### EXTRACT TO READ
Two decades later, Compton has a new lease on life. The community is still poor, and unemployment is more than twice the national average. But the number of homicides is at a 25-year low, slashed in half from 2005. There are fewer gunshots and more places for kids to go after school. Alongside the liquor stores and check-cashing stands are signs of middle-class aspiration: a T.G.I. Fridays, an outbreak of Starbucks and a natural-food store. Along the way, blacks became a minority in Compton, which is 60 percent Latino today.
The change, say community members, is palpable. Residents walk dogs; they go out at night. Graduation rates are higher, and a recent canvassing effort counted more than 25 nonprofits targeted specifically toward youth, where a decade ago, there were few to none.
And that vacant lot off the freeway? Thanks in part to Compton's designation as an enterprise zone in 2006, it's been replaced by a $65 million suburban strip mall, whose palm trees and flower beds give it a look more reminiscent of Orange County than South Central. "Compton is a fundamentally different place," says Stanford University historian Albert Camarillo, a Compton native who is working on an oral history of his hometown. "It's one of these communities that's really in the throes of change."

### THE DATA
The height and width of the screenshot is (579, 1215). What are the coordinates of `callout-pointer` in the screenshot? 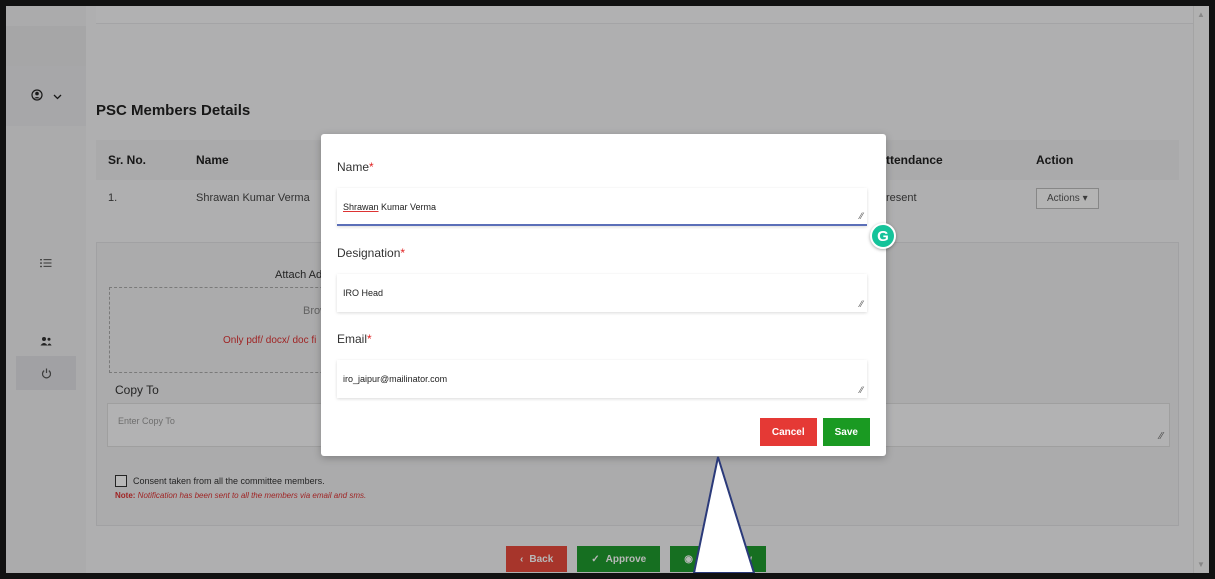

### AIM OF THE EXERCISE
Copy the passage above about Compton between "Two decades later, Compton" and "percent Latino today.", inclusive, substituting "killings" for "homicides".

### YOUR SOLUTION
Two decades later, Compton has a new lease on life. The community is still poor, and unemployment is more than twice the national average. But the number of killings is at a 25-year low, slashed in half from 2005. There are fewer gunshots and more places for kids to go after school. Alongside the liquor stores and check-cashing stands are signs of middle-class aspiration: a T.G.I. Fridays, an outbreak of Starbucks and a natural-food store. Along the way, blacks became a minority in Compton, which is 60 percent Latino today.